Ne aç kal ne budala !
Şimdilerde Apple’ın dahi çocuğu Steve Jobs‘tan alıntılarla dolu internet siteleri, bloglar ve sair medya ortamları. Şu konuşmasında bunu dedi, şu röportajında ne demedi ki, nasıl bu kadar başarılı oldu, gençlere ne salık verdi, üniversiteyi neden terketti, Apple’dan nasıl kovulup döndü ?
“Kör ölür badem gözlü olur” değil söyleyeceklerimin ana teması. Daha bir başka, bir genel düzen eleştirisi. Kendini, her fırsatta olduğu gibi, Steve Jobs’un ölümünü üzerinden de pazarlayan bir sisteme ve buna çanak tutan kimi Steve Jobs söylemlerine çakacağım. Hiç bir şekilde Steve Jobs’un mücadelesine, zekasına ve mucit kişiliğine sözüm yoktur.

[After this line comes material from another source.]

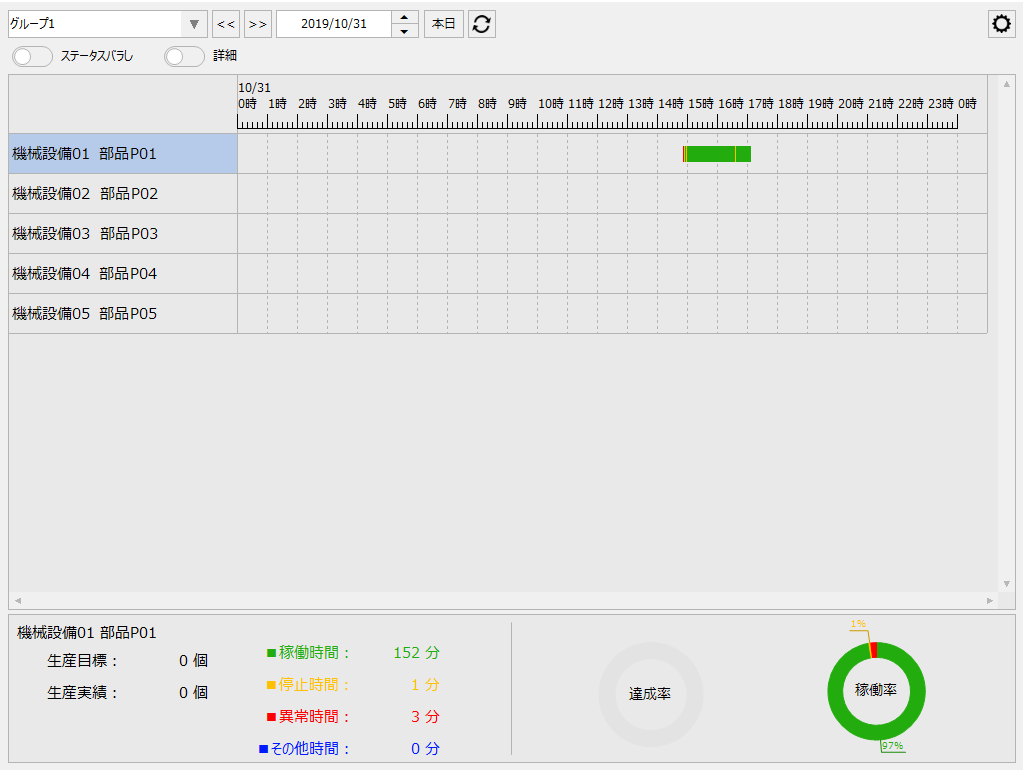Click the down arrow to decrement the date
The image size is (1023, 771).
tap(404, 29)

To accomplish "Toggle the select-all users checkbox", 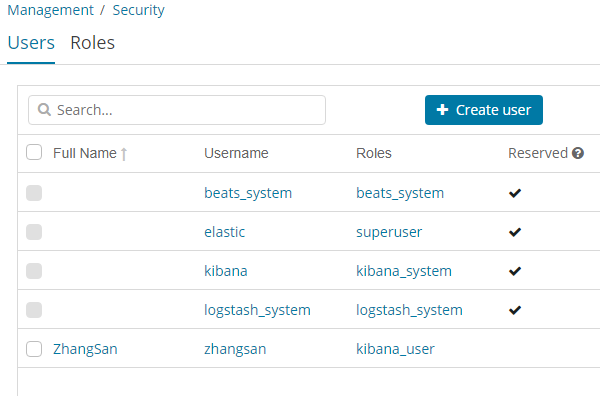I will pos(34,152).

O meşhur “Aç kal budala kal” konuşmasına takmış durumdayım ilk ayaktan. Konuşan Apple’ın CEO su değil de bir popüler kişisel gelişim kitabının tuzu kuruluktan öte bir izlenim bırakamayan yazarı, elin eşeğini türkü çağırarak arayan keyfi yerinde komşu gibi. Bunları “Ferrarisini Satan Bilge” de ya da “The Secret” da filan okumuştuk sanki. Hatta şimdilerde John C. Parkin diye bir arkadaşın “Siktir Et” adlı kitabında da daha ukala ve çirkin halini görebiliyoruz. Diyeceğim o ki Steve Jobs’un bu ve buna benzer başka konuşmalarındaki söylemler son derece keskin, son derece net ve bir o kadar iddialı. Her söylediğini genelleyen bir hava ve daha kötüsü genelleştikçe yüzeye yaklaşan söylemler. Yüzeyselleştikçe sığlaşan. Bir düzen bekçisi, bir “cyborg” eğitmeni gibi cümleleri ve tavrı. Kendini tanımış da sıra insanlığa verilecek derslere gelmiş tadında.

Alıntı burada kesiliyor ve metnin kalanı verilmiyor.